> **Exercise objective**: Which video does the blog post on job automation below call a good summary of the concern?

> **Excerpt provided**:
# # # #
Posted by Big Gav in rise of the machines
The impact of massive automation of jobs seems to be one of the emerging concerns of the past few years - this video from CGP Grey is quite a good summary - Humans Need Not Apply.
1 comments
After viewing I thought quite a lot about this video. The key is one he briefly mentions at the end, about past predictions of the future. He feels this is different, but history is far too complex and nuanced to say.
His argument that robots will replace us is really a statement that the consumer economy will continue. Assuming his prediction is true--that things like Baxter will become orders of magnitude better than they are now--only works if there's a large number of people to take advantage of the free labor.
Robots do raise an interesting question as to how an economy would work when most things are provided by mechanical slaves. Thinking back on all the science fiction I read as a kid and young adult, writers saw limited possibilities: the machines always had vulnerability and stopped in the future, by which time people had become so soft and dependent on them they couldn't survive; the robots become tools of social oppression and control by elites; the robots become conscious and have better things to do than be our slaves.
That's what we can think of, and history is always more subtle and more weird. People are already very nervous about military robots.
Presumptive awe of our great technology is also a subtext. People are impressed with these things, but they are incredibly fragile. Little robots can scoot effectively all around a warehouse, but they would be inert outside on the parking lot. Remember virtual reality? Remember the Segway scooter that was all over cable news in the early 2000s?
What's really interesting is that robots could be a way to end the scarcity economy we've had for all of human existence. We could direct the human project in some interesting ways, because for the first time we would have the power to do so.
Somehow I don't think robots are the threat posed here, for the themes we all know: resource depletion, diminishing returns on complexity, and climate change.
# # # #
> **Information shown**:
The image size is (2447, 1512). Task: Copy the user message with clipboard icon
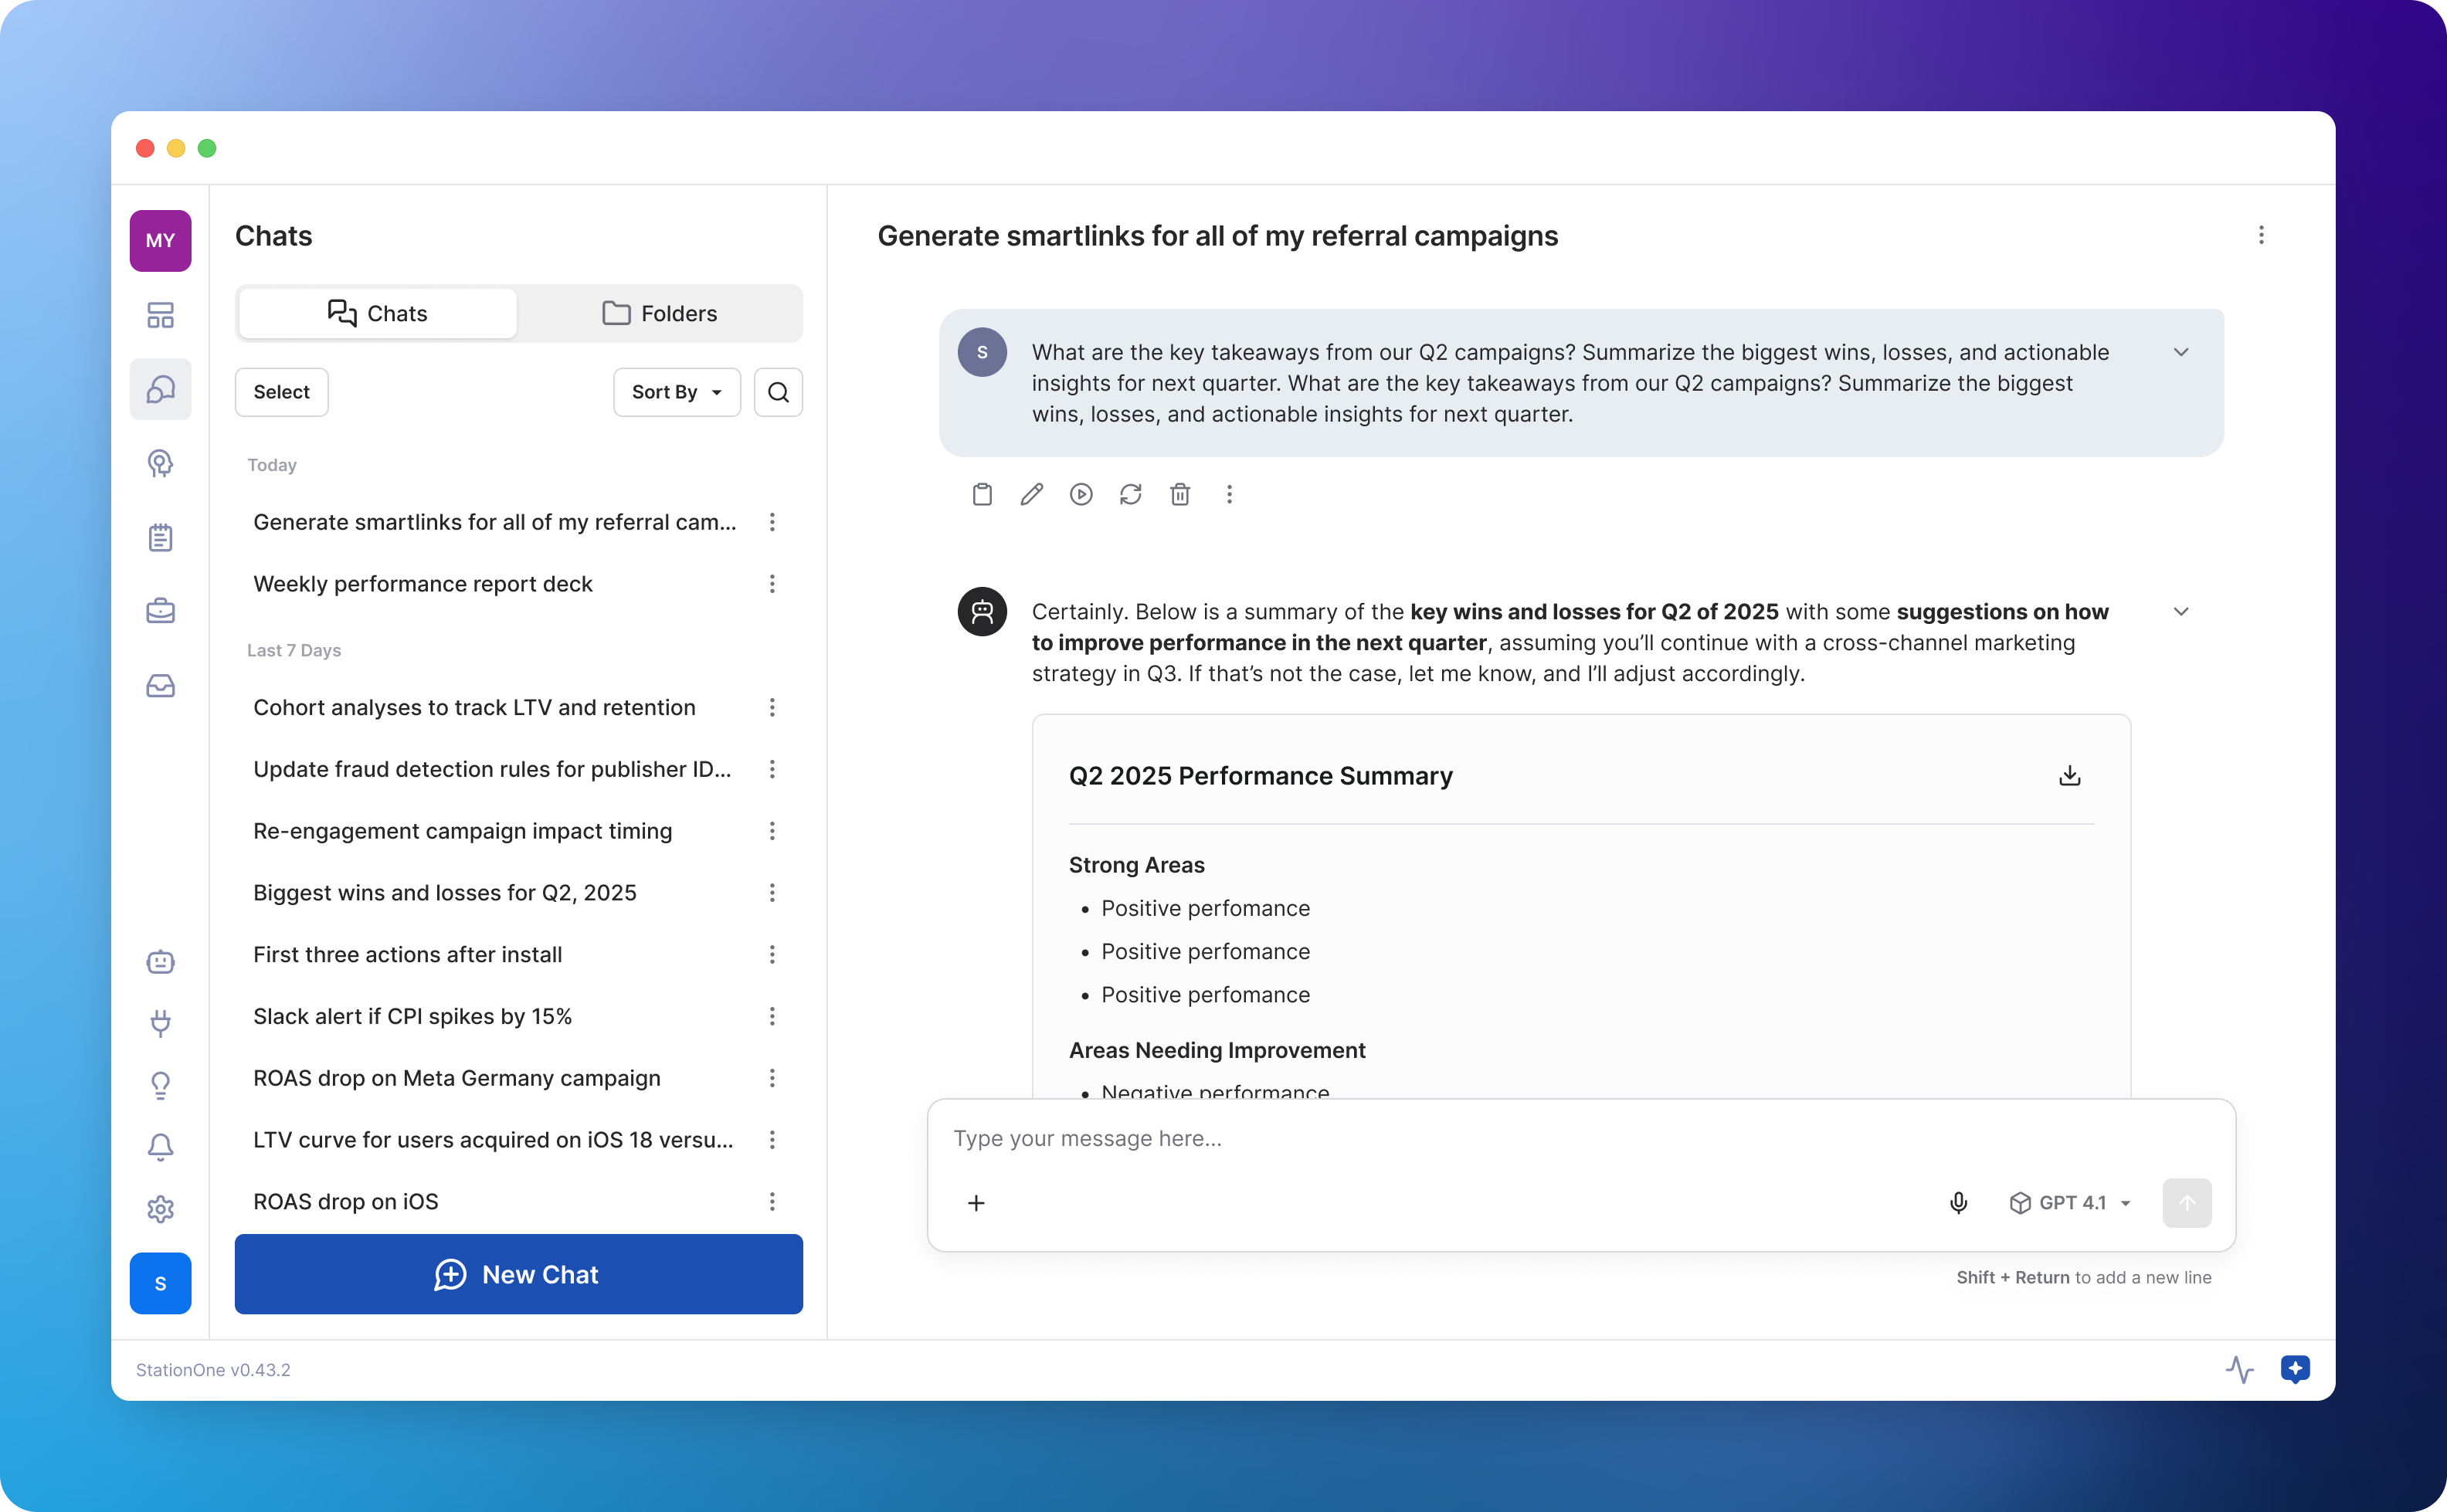982,494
# # # #
> **Answer to this problem**: "Humans Need Not Apply," from CGP Grey.